-- Task item --
What is needed is an exact copy of the lines in the listing below, from the one with "Click the Previous pagination button" up to and including the one with "The height and width of the screenshot is (317, 707).", with no other lines.

-- Data shown --
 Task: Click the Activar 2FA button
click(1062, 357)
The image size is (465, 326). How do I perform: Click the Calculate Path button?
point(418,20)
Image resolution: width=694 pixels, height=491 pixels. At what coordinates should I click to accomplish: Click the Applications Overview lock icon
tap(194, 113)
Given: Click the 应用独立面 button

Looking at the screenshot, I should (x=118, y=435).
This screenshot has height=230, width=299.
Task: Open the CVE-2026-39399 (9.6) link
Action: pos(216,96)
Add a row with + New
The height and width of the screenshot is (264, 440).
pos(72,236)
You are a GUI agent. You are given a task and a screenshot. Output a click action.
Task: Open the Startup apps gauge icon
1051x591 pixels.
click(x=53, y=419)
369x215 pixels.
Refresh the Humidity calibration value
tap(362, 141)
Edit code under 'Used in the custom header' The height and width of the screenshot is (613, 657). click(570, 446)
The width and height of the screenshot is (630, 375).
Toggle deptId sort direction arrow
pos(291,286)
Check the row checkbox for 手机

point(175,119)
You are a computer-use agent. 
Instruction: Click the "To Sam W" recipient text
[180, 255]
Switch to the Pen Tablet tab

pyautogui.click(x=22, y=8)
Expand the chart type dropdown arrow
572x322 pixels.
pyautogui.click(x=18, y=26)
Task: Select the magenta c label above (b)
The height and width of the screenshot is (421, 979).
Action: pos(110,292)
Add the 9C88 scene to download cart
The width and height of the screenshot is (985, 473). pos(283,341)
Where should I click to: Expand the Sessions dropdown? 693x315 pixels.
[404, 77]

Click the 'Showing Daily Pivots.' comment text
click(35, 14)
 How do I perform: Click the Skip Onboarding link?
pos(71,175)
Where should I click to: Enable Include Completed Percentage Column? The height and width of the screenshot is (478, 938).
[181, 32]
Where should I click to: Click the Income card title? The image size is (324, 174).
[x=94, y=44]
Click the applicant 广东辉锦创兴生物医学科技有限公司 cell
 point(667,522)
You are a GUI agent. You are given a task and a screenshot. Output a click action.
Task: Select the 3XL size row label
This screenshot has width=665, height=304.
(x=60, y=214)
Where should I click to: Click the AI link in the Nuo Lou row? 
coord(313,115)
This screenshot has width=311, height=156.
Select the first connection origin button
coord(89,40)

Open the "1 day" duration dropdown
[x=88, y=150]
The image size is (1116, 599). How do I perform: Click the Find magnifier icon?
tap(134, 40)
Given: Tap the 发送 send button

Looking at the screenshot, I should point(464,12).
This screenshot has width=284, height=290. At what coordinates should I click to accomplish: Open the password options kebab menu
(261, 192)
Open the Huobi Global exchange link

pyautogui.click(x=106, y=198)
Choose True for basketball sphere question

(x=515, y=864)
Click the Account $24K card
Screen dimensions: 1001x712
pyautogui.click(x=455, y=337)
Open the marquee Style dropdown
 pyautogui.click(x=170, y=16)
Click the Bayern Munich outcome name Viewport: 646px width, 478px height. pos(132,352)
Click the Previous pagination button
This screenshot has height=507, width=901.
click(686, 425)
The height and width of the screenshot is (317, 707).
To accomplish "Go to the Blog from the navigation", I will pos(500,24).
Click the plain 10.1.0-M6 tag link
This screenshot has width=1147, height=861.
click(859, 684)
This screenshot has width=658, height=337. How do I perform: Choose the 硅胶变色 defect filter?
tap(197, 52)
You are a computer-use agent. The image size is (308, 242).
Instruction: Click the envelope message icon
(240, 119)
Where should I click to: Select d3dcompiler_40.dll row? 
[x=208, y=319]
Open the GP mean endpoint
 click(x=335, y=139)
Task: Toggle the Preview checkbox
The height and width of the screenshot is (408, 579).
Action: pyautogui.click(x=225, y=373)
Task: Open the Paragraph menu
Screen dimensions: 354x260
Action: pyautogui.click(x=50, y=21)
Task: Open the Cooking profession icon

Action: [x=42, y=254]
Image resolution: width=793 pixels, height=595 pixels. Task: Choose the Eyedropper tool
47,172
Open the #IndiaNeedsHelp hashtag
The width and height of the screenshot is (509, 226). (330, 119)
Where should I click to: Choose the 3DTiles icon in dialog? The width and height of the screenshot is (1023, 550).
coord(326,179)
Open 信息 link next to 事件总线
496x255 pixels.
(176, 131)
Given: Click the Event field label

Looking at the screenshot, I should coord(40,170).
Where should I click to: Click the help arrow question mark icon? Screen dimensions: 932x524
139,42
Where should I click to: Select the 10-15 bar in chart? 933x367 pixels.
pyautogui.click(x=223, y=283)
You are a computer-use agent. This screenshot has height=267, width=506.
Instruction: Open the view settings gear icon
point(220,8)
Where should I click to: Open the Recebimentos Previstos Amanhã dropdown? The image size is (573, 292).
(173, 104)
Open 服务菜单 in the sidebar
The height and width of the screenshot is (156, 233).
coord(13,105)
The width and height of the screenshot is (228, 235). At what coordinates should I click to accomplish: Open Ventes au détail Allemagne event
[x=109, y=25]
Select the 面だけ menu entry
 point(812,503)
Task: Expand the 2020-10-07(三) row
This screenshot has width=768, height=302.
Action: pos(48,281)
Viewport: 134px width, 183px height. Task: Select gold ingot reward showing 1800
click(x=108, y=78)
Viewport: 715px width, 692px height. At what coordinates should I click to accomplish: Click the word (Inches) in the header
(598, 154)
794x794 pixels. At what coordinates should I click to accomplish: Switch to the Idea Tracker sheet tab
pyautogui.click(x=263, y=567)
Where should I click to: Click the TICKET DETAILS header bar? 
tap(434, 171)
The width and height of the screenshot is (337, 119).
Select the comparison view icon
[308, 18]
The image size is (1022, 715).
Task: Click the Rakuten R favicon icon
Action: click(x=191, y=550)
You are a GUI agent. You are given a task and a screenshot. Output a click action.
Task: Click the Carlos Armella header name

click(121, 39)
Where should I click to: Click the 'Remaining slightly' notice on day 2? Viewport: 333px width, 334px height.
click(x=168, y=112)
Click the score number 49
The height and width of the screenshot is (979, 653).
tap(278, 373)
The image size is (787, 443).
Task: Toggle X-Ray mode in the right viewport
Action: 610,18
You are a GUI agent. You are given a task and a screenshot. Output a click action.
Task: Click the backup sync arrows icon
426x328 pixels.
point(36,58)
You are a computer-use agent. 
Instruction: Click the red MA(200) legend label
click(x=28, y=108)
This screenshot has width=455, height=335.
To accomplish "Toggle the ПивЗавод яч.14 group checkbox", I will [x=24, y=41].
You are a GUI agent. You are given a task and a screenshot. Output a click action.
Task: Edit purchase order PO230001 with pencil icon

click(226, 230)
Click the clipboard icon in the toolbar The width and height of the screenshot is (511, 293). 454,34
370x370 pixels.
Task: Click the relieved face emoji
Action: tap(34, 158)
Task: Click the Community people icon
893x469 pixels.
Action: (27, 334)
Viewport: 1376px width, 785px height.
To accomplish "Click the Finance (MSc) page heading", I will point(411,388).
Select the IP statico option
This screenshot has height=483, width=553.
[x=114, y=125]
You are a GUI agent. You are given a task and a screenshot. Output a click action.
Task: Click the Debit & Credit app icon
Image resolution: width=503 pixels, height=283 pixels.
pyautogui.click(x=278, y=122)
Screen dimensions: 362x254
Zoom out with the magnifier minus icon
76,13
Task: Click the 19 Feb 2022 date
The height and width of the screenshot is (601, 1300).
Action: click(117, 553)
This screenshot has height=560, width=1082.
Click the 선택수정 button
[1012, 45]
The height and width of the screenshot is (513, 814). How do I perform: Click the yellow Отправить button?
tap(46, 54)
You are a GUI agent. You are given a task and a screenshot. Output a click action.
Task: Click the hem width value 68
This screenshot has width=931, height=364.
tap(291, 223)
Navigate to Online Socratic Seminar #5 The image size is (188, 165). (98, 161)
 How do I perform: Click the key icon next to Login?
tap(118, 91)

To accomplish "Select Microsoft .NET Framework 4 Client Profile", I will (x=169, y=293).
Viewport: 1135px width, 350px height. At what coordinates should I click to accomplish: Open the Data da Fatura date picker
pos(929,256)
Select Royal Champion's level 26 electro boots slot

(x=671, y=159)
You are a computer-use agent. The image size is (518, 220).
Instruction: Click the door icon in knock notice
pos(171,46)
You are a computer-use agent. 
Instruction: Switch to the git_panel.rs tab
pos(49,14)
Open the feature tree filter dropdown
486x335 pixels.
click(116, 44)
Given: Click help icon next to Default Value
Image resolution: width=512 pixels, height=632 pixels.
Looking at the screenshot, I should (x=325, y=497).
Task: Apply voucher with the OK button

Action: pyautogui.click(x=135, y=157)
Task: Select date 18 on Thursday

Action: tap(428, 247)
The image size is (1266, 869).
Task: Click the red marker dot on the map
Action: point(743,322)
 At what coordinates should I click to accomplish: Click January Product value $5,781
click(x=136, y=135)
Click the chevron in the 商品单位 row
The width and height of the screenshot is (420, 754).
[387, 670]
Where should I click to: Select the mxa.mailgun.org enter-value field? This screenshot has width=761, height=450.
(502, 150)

-- Output --
Click the Previous pagination button
This screenshot has height=507, width=901.
click(686, 425)
The height and width of the screenshot is (317, 707).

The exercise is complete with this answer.